Liberty has a daughter called Equality, and she is her constant companion and principal support. But don’t imagine that by equality is meant the perfectly equal distribution of property, wealth, physical and moral qualities; such equality is not to be found in nature. The Author of all that exists was content to share out his gifts in unequal portions, and all of us carry at birth the germ of passions and virtues which will ultimately result in different quantities of strength or weakness, obscurity or glory, unhappiness or prosperity. True equality is the equality of rights and duties.

In addition, while American conservatives often have nightmares about a national confiscation of the arms of the citizenry, Brillat-Savarin actually lived through this scenario in France — and resisted. The mayor refused to surrender his three rifles, pistol, sabre, and gunpowder stock to the authorities. It’s clear that Brillat-Savarin would be just the man to unite the fractured Republican field — he was even a strict constitutional originalist who argued for the importance of original intent when interpreting the law — if only he hadn’t died 190 years ago.

#share#He would have no better running mate than Alexandre Balthazar Laurent Grimod de la Reynière. An aristocrat with a club foot, Grimod was known to stroll through the streets of Paris wearing a mechanical hat, so he could show respect to passing ladies without using his arms. And the Frenchman once challenged a man to a duel for insulting his wig — he won by shooting his opponent through the eye socket.

Sadly, the Terror robbed this promising young man of his family and estates. Saved from the guillotine by an error on his birth certificate, Grimod spent the rest of his years writing theatrical criticism and presiding over dining clubs. At some literary gatherings he would consume 17 cups of coffee in one sitting. His seminal work, the Almanach des Gourmands, lists a recipe for the salmis of the Benedictine Dom Claudon of the Abbey of Haute-Seille. It comes with a warning to use a fork, for “if your fingers were to come into contact with this sauce, you might easily eat them too.”
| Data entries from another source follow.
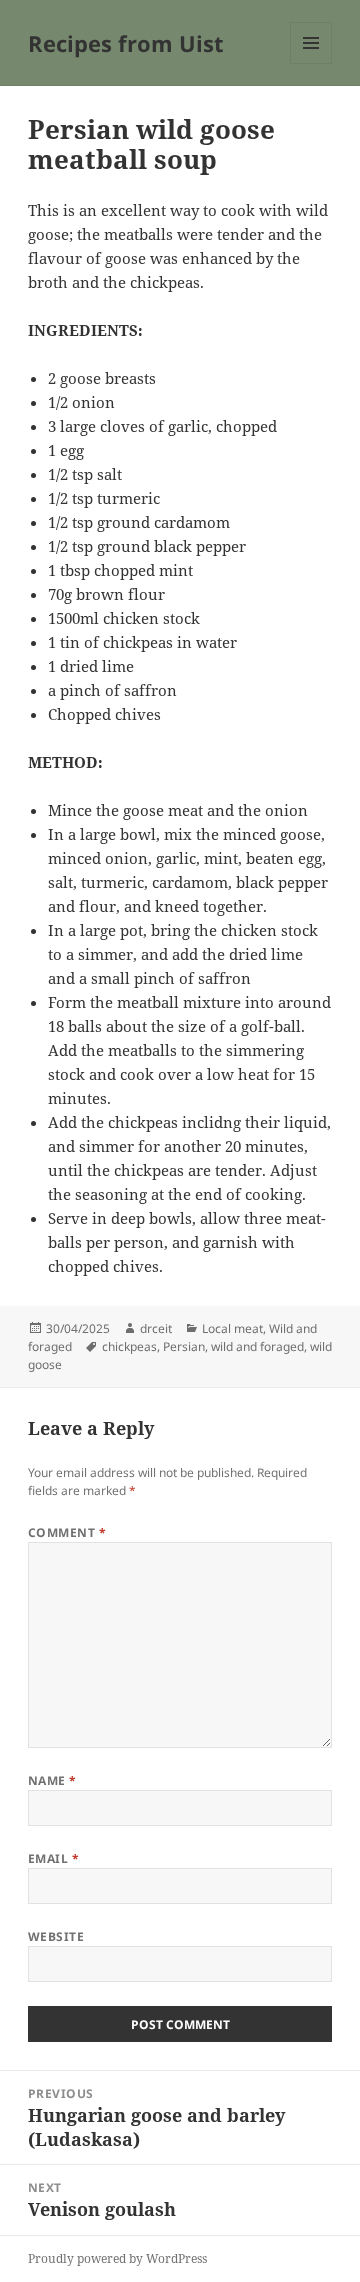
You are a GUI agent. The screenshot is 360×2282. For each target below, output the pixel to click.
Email (53, 1858)
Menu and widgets (311, 63)
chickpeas (129, 1346)
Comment (67, 1532)
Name (52, 1780)
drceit (156, 1328)
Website (56, 1936)
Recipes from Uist (126, 43)
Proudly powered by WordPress (117, 2258)
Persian (184, 1346)
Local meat (232, 1328)
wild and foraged (257, 1346)
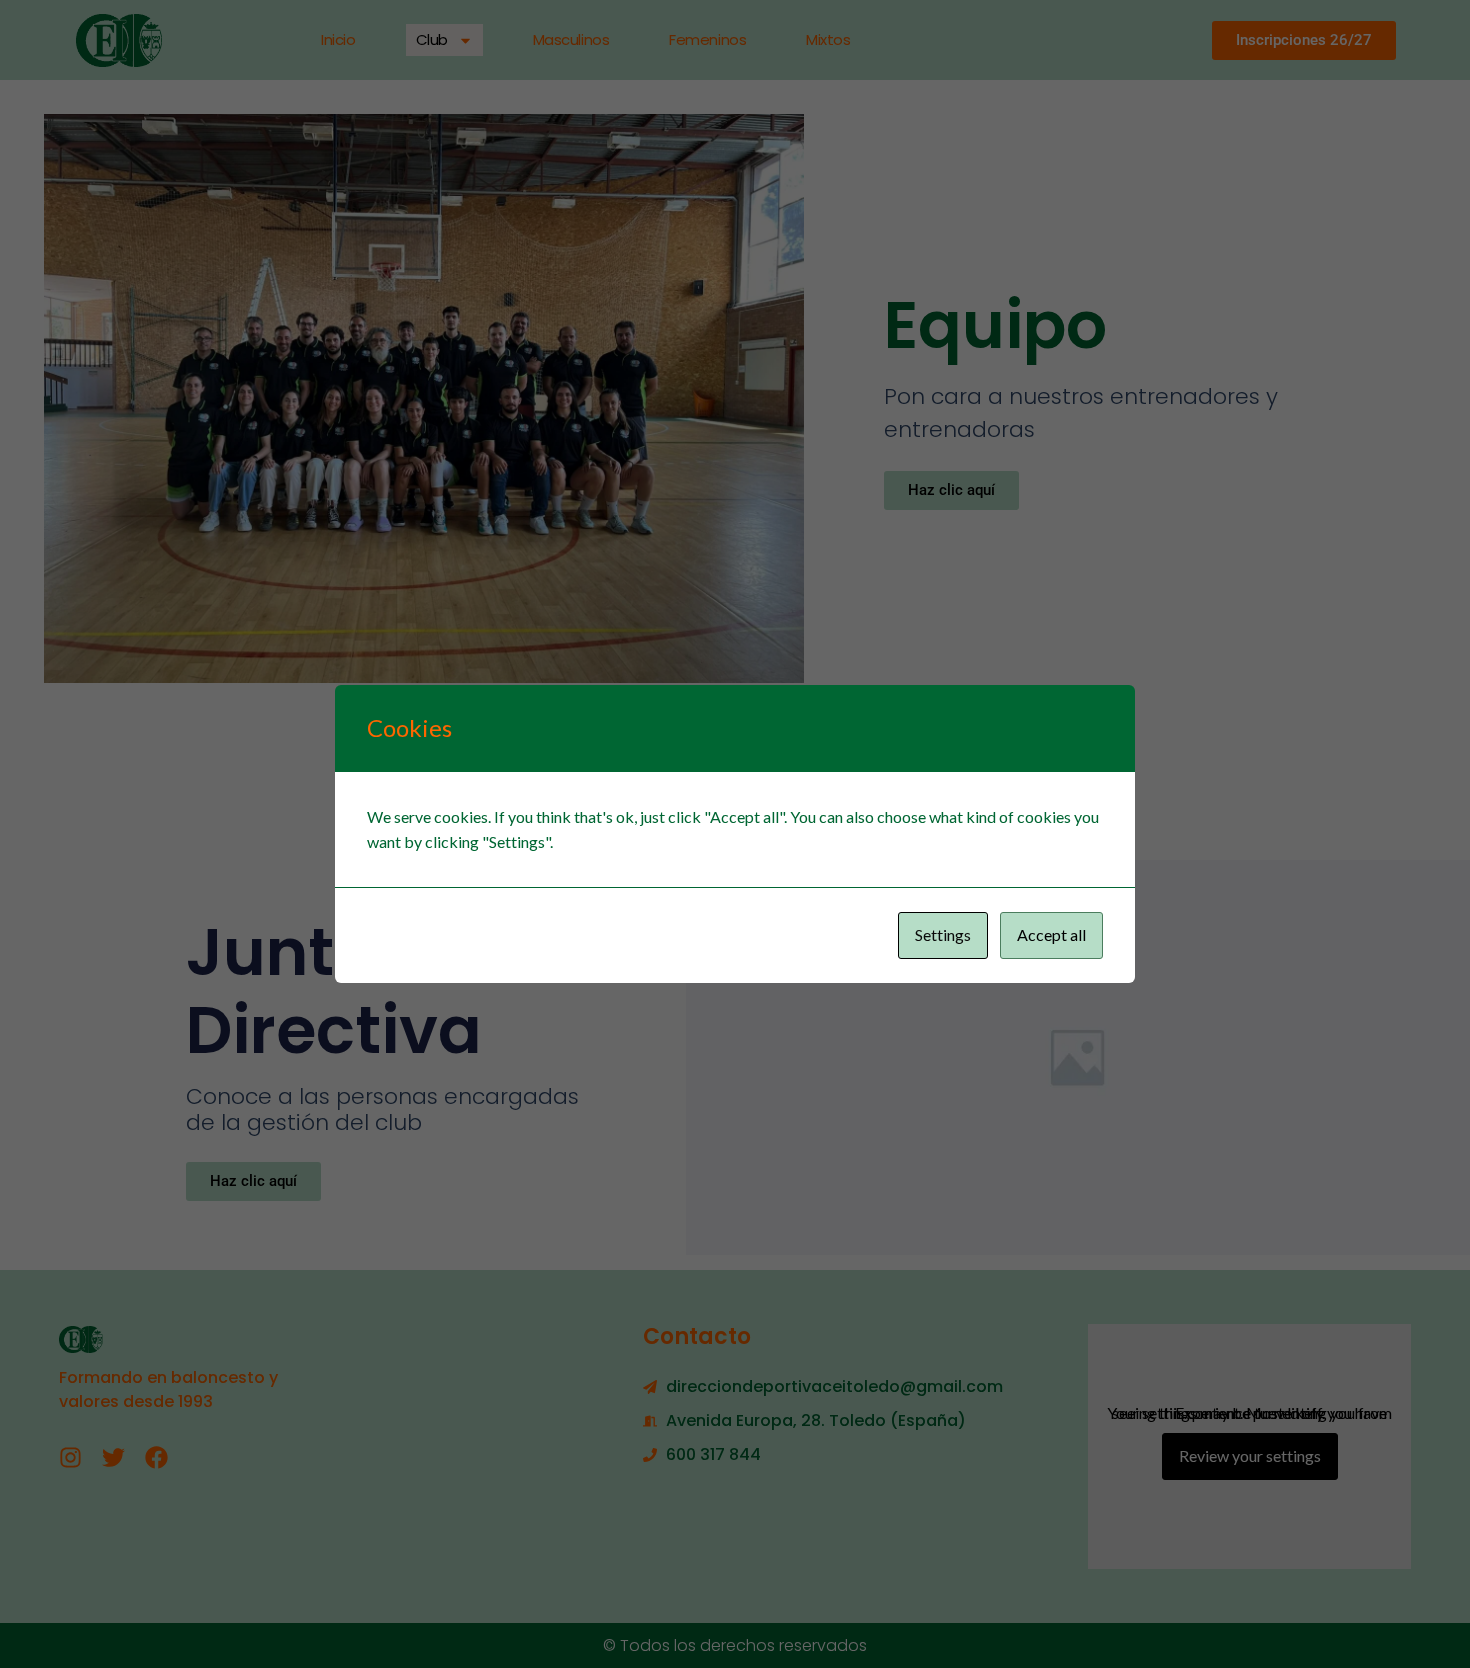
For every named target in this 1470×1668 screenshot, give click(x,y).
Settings (943, 934)
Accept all (1051, 934)
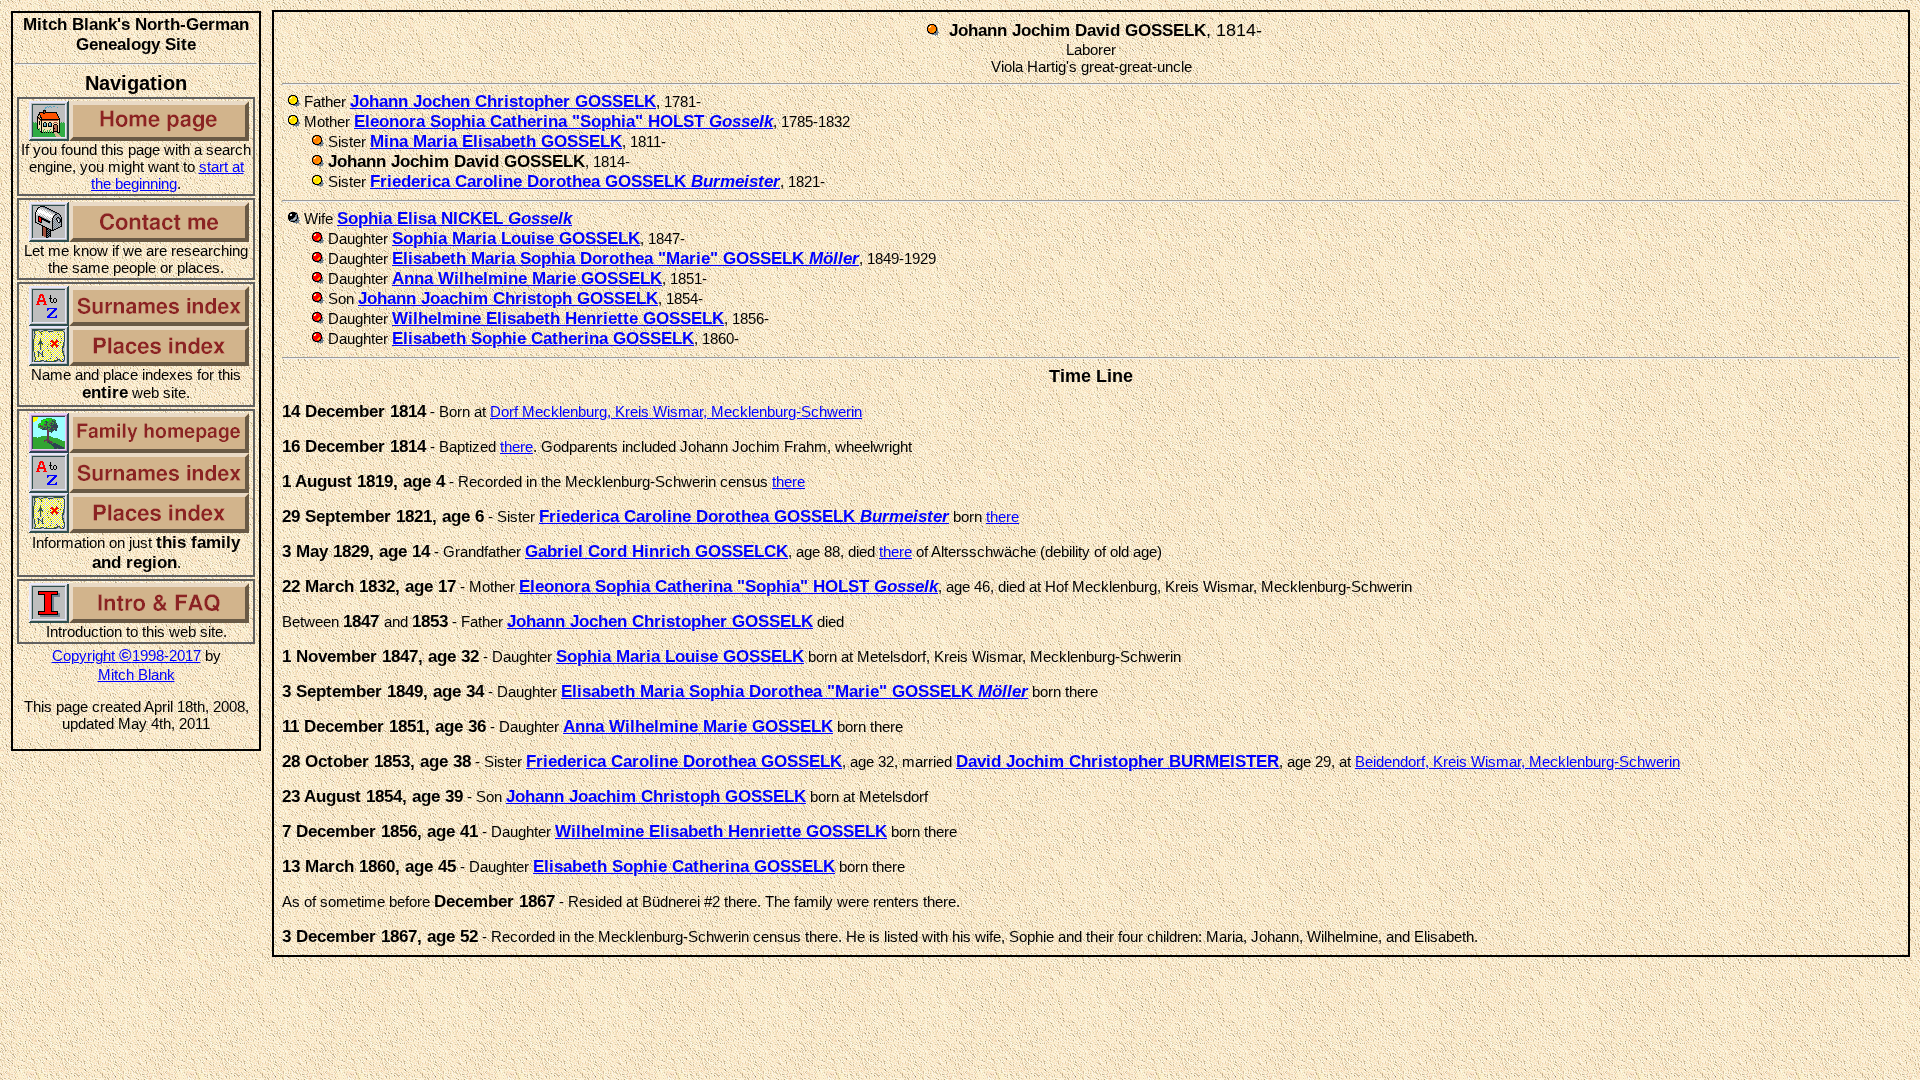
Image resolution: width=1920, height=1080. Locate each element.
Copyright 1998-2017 (126, 655)
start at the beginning (167, 175)
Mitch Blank (136, 674)
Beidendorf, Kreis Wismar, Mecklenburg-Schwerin (1517, 761)
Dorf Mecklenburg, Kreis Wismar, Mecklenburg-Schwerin (676, 411)
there (516, 446)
His culinary panache dovetailed with his hatred of the Revolution. In addition to “destroying religion and property,” Grimod lamented that the revolt of “those execrable philosophes” had sunk his chances of finding “the odd pheasant which has escaped from the clutches of revolutionary justice.”

Ben Carson is a vegetarian; Speaker Paul Ryan, despite his support for mental-health reform, openly supports something called a “P90X Insanity Routine”; Jeb Bush’s flirtation with a branch of dark magic called the Paleo Diet once made him leave a plate full of bacon and pancakes untouched — while breakfasting with veterans, no less. How can conservatives win hearts and minds if they surrender their stomachs?

By giving men like Brillat-Savarin and Grimod de la Reynière a proper place in the conservative canon, Republicans could support our French allies — and they might even save the soul of the party.

Enough with freedom fries: There is still time for the right 2016 candidate to arise who, in the words of Brillat-Savarin, “can munch pleasurably at a partridge wing au supreme and then top it off, little finger quirked, with a glass of Lafitte or Clos Vougeot.”